L’impact sur la pertinence et la véracité des résultats
Et si les résultats de ChatGPT sont loin d’être parfaits, demandez donc à l’assistant Google “l’heure du prochain match du Stade rennais” : malgré l’apparente simplicité de la question, il vous répondra que “le Stade rennais jouera contre le Téfécé dimanche”, ce qui ne répond clairement pas à la question…
Google peut ainsi être vu comme un suiveur, et comme un suiveur qui n’est pas en mesure d’atteindre le niveau proposé par ses concurrents. Est-ce que Bard sera meilleur que l’assistant ? Peut-être, mais peut-être pas : dans le résultat généré pour présenter au public les possibilités offertes par son robot conversationnel, une erreur de taille s’est glissée.

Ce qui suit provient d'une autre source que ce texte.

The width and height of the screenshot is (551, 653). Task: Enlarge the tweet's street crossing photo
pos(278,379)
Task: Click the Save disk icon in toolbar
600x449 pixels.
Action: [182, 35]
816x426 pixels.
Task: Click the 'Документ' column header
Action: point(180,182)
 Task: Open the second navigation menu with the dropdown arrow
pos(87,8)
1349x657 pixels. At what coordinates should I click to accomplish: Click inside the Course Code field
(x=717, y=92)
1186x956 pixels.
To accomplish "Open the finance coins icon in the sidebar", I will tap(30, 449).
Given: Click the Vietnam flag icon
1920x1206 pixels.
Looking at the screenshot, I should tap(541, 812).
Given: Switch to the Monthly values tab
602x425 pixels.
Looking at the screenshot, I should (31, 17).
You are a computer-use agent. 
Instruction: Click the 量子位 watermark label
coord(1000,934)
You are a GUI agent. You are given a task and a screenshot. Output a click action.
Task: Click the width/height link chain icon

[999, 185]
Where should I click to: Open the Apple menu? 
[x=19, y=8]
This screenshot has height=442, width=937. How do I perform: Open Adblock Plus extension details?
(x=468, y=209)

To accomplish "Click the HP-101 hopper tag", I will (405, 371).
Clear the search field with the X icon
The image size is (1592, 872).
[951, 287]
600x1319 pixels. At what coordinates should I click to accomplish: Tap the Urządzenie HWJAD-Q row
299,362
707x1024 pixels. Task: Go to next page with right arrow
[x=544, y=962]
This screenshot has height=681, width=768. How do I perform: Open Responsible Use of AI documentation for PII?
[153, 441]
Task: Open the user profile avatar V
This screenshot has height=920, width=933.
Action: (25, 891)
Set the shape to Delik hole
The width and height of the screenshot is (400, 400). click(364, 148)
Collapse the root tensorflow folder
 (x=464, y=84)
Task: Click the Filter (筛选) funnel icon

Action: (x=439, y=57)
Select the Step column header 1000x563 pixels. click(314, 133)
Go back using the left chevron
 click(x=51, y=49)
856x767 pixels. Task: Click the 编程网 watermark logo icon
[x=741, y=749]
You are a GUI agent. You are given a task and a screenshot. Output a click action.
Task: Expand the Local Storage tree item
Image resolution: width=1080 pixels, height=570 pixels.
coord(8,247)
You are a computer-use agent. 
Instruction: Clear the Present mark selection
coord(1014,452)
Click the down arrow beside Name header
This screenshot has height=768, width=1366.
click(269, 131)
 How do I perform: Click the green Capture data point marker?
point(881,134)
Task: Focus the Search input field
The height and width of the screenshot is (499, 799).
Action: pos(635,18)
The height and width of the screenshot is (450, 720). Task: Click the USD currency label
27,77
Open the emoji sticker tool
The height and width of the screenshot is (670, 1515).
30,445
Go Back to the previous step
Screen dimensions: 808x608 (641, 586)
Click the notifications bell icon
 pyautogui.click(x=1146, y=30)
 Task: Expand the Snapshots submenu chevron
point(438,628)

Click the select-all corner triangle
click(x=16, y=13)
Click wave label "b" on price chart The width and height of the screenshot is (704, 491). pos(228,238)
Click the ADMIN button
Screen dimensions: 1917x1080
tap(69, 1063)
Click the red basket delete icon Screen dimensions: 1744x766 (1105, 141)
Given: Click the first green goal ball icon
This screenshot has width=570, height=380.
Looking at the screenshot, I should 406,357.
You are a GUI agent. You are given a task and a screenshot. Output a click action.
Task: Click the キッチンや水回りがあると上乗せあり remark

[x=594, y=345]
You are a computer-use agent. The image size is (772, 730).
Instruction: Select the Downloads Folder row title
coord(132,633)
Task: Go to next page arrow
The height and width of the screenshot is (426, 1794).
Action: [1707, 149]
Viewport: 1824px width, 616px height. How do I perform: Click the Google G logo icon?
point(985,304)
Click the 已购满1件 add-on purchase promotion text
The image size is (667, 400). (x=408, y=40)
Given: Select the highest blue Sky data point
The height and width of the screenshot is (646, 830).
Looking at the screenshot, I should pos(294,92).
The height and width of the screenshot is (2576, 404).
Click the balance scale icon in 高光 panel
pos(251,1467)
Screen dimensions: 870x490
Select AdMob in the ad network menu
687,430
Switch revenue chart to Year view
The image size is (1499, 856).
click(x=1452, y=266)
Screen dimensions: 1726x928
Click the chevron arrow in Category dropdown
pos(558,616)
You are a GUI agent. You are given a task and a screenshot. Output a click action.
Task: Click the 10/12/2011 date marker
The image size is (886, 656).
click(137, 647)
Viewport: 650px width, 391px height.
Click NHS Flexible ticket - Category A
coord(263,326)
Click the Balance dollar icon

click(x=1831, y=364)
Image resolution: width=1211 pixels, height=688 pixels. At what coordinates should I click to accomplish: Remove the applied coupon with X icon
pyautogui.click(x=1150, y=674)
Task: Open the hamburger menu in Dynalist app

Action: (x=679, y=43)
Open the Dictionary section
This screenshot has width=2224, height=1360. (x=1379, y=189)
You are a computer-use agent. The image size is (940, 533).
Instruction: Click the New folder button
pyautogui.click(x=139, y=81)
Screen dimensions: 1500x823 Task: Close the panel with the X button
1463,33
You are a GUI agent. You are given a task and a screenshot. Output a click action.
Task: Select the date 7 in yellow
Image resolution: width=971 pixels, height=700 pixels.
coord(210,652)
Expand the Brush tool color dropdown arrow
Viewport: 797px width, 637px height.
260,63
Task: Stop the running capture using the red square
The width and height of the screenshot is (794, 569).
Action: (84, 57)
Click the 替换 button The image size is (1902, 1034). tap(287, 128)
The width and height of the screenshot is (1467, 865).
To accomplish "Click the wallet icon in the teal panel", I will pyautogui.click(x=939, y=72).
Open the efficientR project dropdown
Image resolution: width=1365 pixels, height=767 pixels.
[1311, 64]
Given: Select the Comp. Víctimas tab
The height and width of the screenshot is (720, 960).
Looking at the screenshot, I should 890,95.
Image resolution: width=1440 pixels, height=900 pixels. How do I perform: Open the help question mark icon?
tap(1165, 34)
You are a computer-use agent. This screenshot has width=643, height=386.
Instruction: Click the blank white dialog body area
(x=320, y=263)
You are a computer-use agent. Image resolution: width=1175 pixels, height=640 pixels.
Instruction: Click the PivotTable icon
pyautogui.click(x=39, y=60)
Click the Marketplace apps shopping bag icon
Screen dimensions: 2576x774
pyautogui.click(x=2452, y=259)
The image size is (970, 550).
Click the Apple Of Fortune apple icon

Il est ainsi indiqué que le télescope James Webb a capturé la première image d’une exoplanète… alors que c’est arrivé en 2004. Si Google peut faire ce genre d’erreur en pleine présentation, imaginez ce qu’il adviendra pour les utilisateurs novices derrière leur écran…

Car c’est là l’un des risques majeurs des contenus générés par l’intelligence artificielle. Les erreurs. Les biais. Le renforcement des stéréotypes. Des clivages. De la discrimination. Et la réponse formulée à l’utilisateur peut lui sembler complète, vraie, parfaite, il n’est plus nécessaire de la remettre en cause : il ne prend plus le temps de naviguer sur le web pour vérifier ses informations, croiser les sources. Les effets pour la société peuvent être destructeurs, et la mainmise de Google sur le marché de la recherche le pousse nécessairement à la plus grande prudence. Le fait que Google soit bousculé et semble aujourd’hui contraint de déployer sa technologie plus vite que prévu représente un risque majeur, qui sera surveillé de près par les autorités.